This article originally appeared on Creators.
As part of 50 States of Art, Creators is inviting artists to contribute first-person accounts of what it is like to live and create in their communities. Ifrah Mansour is a Somali multimedia artist based in Minneapolis, Minnesota. Her practice interweaves text, movement, sound, digital media, and visual installation.
Strong women propel themselves with just gravity. My grandmother never said it, she lived it. She lived through the Somali Civil War in 1991. She farmed on drought-ridden land. She raised and lived to see her great-grandchildren. She kept walking. She never gave up. My family left Somalia in search of a better life. Now, I live in Minneapolis, a land of 10,000 lakes, but I see Minneapolis as a land of 10,000 hijabis. Fifteen years and counting, you'd swear I just moved in. The Midwest has a way of keeping you out-casted.
Like my grandmother, I walk a lot; I notice a lot. I memorize through my soles; I anchor carefully. Displacement exists in gentrified places: in the glass windows of highrises that used to be community spaces. Uninvited ethnic food smells from restaurants sweep you to a summer breeze on a blistering Tuesday in January. Few will ever admit that immigrants kept the city's lights on in dark economic times.
I explore the city through public transportation. The METRO Blue Line train took me to my first job at The Mall of America, where I witnessed the first community-led protest in 2015 for Jamar Clark's death at the hands of the police. I see immigrants who started from the bottom and now own their own halal markets. I see the Halimas wearing bright-yellow skirts, conjuring the sun even when the newly-renovated U.S. Bank Stadium distorts the city's view. People of color have unwavering resilience and perseverance.
I was going to be an elementary school teacher, but I accidentally discovered art along the way. I found my calling in life. I tell stories for work and for passion. A multimedia artist dancing between many art genres, I mix and weave multi-generational stories and amplify diverse perspectives. I used my childhood experience to create my first play, How To Have Fun in a Civil War, which amplifies the resilience of children in traumatic and tragic times. Hosted by the Children's Theatre Company, I experienced my first sold-out shows. I became the first Somali female artist to perform at the Minnesota State Fair in 2015. Nothing is more powerful than holding the pen that will write your story.
City festivals like Northern Spark, MayDay Parade, Holidazzle, Twin Cities Pride and Somali Week exist. I still search for the wholeness of this seemingly-small yet big, progressive yet rigid, tolerant yet closed, Northern Plain city. The Minneapolis art scene produces brilliant provocative art, and we're learning to push through economic low standards for artists. I used to hide my passion for art. We Somalis are learning that artists do make a powerful impact on our community.

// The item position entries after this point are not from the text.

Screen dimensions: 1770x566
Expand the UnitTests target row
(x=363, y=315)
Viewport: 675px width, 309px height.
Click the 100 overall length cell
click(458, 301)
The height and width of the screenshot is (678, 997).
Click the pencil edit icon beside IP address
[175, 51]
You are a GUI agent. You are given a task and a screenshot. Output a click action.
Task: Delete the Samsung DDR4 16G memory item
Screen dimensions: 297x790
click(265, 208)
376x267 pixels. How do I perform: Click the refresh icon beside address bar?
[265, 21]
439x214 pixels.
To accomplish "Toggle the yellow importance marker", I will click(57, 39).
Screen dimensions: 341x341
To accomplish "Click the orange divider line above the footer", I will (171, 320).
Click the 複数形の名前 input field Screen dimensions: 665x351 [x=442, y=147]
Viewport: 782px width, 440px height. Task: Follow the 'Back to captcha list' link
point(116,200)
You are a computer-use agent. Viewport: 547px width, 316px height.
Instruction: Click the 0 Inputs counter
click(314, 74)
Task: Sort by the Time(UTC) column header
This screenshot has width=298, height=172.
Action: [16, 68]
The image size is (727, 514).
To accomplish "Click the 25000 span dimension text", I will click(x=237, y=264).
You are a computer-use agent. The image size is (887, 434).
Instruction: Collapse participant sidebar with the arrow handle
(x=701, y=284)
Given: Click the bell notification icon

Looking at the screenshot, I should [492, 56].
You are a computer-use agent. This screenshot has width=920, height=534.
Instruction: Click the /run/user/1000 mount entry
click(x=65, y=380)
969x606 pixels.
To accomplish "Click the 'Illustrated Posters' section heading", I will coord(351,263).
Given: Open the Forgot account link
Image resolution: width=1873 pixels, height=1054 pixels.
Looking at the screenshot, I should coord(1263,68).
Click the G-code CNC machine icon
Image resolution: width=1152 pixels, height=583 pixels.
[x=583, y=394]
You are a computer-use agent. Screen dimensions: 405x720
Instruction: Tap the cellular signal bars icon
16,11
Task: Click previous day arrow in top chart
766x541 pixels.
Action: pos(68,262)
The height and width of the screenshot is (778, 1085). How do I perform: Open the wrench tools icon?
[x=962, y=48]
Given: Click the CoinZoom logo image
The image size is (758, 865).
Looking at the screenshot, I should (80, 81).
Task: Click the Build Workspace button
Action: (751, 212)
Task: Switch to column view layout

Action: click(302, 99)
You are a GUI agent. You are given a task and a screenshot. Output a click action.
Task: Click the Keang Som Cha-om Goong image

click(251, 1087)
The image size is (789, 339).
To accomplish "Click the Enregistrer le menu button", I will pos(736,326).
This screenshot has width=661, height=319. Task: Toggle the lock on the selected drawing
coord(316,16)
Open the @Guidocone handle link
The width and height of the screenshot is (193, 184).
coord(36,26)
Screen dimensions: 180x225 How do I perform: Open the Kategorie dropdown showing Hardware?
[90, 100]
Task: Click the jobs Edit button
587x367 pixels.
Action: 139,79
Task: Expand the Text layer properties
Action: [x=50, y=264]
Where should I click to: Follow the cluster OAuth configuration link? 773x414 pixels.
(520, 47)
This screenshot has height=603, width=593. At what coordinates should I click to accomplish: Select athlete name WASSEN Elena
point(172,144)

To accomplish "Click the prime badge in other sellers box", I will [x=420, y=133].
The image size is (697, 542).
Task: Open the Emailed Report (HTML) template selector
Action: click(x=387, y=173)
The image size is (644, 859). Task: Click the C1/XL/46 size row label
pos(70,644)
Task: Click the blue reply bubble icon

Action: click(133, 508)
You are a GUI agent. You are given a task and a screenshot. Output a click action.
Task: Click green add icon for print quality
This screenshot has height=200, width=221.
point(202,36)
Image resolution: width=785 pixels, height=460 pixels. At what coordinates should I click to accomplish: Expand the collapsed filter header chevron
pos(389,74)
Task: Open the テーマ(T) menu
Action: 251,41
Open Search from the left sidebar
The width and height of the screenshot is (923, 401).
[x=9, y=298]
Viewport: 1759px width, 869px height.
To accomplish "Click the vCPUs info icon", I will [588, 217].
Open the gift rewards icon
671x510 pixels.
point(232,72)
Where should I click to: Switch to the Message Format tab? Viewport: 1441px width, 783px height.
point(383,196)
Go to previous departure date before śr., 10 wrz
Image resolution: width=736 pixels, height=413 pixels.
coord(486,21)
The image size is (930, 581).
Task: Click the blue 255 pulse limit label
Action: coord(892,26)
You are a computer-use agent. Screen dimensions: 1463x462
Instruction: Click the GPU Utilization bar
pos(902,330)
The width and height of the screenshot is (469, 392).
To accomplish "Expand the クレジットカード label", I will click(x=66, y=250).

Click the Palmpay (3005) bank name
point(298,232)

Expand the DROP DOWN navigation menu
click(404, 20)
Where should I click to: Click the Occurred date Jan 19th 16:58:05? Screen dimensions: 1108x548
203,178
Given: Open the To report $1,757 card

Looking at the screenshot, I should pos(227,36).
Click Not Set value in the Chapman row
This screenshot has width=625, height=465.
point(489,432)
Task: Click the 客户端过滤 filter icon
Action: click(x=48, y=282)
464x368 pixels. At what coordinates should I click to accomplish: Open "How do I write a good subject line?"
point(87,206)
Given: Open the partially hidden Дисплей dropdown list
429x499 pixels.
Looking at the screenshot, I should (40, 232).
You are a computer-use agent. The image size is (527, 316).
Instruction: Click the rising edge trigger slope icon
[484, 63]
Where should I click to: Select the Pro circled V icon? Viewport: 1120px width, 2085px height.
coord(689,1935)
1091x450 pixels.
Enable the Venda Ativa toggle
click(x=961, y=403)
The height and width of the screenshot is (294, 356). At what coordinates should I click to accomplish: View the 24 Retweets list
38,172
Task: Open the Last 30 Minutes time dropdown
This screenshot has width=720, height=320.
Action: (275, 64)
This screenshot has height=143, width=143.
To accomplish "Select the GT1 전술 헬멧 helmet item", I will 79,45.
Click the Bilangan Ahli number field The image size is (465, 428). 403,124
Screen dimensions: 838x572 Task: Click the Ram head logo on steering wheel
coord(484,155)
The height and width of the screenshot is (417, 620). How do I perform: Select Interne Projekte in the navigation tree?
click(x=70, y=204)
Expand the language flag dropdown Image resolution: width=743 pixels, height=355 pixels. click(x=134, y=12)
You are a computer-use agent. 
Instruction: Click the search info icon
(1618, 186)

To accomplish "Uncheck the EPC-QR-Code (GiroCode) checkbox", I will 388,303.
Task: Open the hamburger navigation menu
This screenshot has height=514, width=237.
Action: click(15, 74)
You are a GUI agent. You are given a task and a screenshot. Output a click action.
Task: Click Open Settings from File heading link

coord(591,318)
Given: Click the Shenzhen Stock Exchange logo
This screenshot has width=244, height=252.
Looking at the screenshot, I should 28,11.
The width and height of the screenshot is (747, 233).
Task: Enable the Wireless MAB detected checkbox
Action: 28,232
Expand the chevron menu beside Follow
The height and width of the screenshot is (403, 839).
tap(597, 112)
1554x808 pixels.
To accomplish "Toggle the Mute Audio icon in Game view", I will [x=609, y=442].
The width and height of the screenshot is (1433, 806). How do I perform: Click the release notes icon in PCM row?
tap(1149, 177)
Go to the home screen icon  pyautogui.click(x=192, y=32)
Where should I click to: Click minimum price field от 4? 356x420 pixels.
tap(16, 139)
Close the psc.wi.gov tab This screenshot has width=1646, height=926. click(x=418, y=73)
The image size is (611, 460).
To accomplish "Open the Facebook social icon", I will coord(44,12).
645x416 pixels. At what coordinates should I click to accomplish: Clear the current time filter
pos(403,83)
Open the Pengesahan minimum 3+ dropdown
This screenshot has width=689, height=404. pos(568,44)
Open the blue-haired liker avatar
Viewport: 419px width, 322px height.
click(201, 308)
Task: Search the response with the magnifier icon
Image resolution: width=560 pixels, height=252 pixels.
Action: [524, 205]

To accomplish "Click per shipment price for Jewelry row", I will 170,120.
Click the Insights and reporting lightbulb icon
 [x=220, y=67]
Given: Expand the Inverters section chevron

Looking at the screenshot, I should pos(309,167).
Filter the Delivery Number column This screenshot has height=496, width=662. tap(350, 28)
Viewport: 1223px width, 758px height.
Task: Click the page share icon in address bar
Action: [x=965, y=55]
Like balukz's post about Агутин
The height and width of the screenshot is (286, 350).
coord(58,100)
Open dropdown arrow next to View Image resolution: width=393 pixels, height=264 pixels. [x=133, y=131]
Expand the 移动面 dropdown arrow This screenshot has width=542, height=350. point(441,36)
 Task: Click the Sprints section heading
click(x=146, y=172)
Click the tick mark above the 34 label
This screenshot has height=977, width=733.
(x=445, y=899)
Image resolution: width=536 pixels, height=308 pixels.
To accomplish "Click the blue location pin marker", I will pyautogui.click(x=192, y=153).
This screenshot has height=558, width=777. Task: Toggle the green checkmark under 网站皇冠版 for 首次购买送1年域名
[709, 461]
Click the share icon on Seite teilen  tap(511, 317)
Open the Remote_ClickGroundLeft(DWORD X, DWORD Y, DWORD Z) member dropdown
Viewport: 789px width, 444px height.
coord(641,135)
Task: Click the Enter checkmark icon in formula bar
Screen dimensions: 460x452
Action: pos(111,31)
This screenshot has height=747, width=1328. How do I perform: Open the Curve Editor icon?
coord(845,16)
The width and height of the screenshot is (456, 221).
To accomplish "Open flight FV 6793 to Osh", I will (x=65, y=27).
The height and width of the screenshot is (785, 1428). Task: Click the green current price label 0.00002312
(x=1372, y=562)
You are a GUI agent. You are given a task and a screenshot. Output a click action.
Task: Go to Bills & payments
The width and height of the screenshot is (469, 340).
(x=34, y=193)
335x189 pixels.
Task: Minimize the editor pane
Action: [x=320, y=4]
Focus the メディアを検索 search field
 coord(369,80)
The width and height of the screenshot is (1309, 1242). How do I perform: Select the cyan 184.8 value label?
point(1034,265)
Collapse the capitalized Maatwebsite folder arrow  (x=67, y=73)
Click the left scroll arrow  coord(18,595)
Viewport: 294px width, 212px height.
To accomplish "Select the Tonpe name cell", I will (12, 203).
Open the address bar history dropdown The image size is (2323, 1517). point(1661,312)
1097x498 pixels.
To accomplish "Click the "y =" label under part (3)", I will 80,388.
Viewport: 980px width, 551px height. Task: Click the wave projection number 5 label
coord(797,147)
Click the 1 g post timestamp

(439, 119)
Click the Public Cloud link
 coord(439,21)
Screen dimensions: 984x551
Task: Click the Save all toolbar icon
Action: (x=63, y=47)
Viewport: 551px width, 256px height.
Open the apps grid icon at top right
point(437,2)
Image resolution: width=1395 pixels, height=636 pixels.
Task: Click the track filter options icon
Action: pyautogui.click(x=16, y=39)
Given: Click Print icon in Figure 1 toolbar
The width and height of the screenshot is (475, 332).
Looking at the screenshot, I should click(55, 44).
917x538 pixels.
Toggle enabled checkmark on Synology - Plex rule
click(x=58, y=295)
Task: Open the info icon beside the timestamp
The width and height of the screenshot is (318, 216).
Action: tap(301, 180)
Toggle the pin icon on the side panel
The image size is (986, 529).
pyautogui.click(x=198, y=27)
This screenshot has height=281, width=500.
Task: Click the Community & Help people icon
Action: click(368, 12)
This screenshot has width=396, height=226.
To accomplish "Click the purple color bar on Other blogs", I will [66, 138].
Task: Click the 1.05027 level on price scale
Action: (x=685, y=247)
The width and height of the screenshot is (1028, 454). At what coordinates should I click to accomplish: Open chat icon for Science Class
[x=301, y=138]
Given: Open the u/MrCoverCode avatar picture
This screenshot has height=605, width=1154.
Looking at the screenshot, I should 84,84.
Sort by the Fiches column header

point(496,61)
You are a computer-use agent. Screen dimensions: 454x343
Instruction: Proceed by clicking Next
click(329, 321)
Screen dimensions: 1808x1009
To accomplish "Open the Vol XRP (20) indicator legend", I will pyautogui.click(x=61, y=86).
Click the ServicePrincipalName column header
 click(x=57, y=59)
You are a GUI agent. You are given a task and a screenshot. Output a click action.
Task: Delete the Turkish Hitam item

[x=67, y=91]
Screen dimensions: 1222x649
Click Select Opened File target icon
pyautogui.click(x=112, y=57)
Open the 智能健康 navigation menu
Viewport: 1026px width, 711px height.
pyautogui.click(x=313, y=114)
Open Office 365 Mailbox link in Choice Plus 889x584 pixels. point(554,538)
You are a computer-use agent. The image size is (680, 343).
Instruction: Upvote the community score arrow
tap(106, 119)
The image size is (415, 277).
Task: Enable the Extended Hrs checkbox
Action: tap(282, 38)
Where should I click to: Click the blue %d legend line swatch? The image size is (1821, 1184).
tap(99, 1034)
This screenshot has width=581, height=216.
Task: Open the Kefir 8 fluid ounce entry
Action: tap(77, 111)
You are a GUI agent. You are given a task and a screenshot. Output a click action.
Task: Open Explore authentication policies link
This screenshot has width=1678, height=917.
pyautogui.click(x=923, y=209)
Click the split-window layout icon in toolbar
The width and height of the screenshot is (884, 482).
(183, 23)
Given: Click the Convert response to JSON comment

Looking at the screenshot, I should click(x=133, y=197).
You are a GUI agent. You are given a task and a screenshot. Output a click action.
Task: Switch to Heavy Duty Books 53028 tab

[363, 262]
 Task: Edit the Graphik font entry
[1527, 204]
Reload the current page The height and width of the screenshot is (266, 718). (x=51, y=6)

There is no template for being a Somali female performance artist until now. You'll always see me walking alone. But I feel my grandmother walking in front of me, chanting words of encouragement as if I am a child all over again. And I have the Minneapolis, and world, landscape to explore, learn from, and achieve my wildest dreams. The possibilities of art are endless, so should the possibilities of our imagination and our humanity.